Microsoft takes to the skies with UAS program for DOI
When a hiker goes missing or a large-scale natural disaster unfolds, it is often the remote pilots at the Department of the Interior (DOI) who respond. Increasingly, instead of traditional aircraft, remote pilots maneuver unmanned aviation systems (UAS), or drones, on these critical missions. That is why Microsoft is proud to provide DOI’s Office of Aviation Services support through the Microsoft Power Platform in this important and rapidly growing sector.
Modernizing a mission
The DOI’s history goes back as far as 1849. It is now the largest land steward in the US, responsible, among other things, for monitoring some 500 million acres for dangerous events including wildfires, earthquakes, floods, and volcanoes. UAS has become a valuable extension of the use of traditional aircraft for monitoring and responding to these emergent events where every minute counts and safety is of the greatest importance. Most of the drones are quad- or hex-copters, small and agile, and can carry a variety of cameras and sensors including night-vision and thermal optics.
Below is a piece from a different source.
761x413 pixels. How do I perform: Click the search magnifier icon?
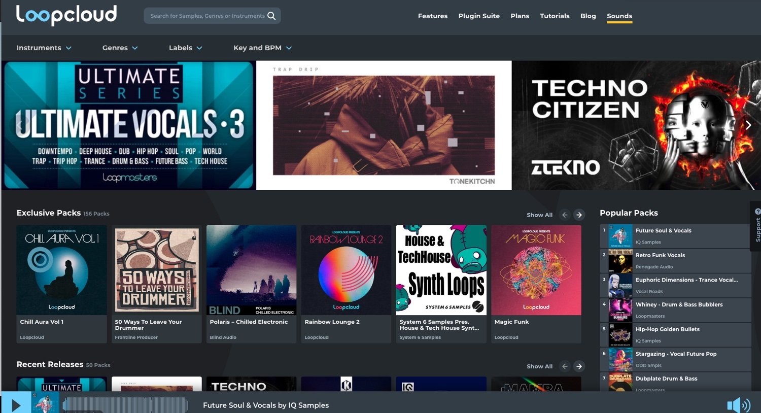pos(271,16)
Along with avoiding the hazards of putting people in dangerous situations like wildfires, drones can create imagery that is much higher in resolution than data acquired by manned aircraft and can perform many tasks seven times faster and at one-tenth the cost of traditional methods. Microsoft is contributing to the transformation of UAS fleet management processes by increasing the speed, accuracy, and scalability of data capture as the UAS or drone fleet continues to grow.
Rapid growth
And it is growing rapidly: From the program’s inception in 2009 until 2016, there were fewer than 600 unmanned flights a year. In 2017, that jumped to 5000 flights, and the number continues to climb, with over 700 devices making over 13,000 flights already in 2019. “Drones can go into conditions that are dangerous or even prohibitive to send manned aircraft, like smoke inversions,” explains Bradley Koeckeritz, Division Chief for Unmanned Aircraft Systems. “They allow us to conduct missions that otherwise wouldn’t be possible, like overnight search and rescues.” He recalls how a drone was able to aid in the rescue of a person trapped in a thick jungle near the Kilauea volcano eruption: “We had them flash their cell phone light, and the drone was able to locate them and lead them to safety.”
Four horizons
Microsoft’s cooperation is rolling out in four phases, or horizons. “Using PowerApps will completely change how we generate flight-use reports,” says Koeckeritz of the first horizon. “Forms pilots had to manually fill out before can now be auto-populated.” Early applications of Power BI and PowerApps are slashing the time and effort needed to stay on top of sets of data that are continually changing, like usage reports, pilot credentialing, and pilot flight histories. “Down the road, it will be about big data and moving into the cloud,” Koeckeritz says, explaining that the cloud offers processing power that individual workstations simply don’t have.
Ultimately, there is no one-size-fits-all solution, which is what makes these tools and their custom applications so important. Once various use-cases have been tested, best practices and lessons learned can be applied to other applications in other agencies in the later horizons of the project. Meanwhile, UAS continues to explore the possibilities that increased capability gives them every day. “I want to make sure DOI operators have access to the tools they need,” Koeckeritz says. “If there’s a missing hiker out there, we don’t want our pilots thinking about the software – we just want to make sure they have access to a drone with a thermal camera so they can search for the missing individual.”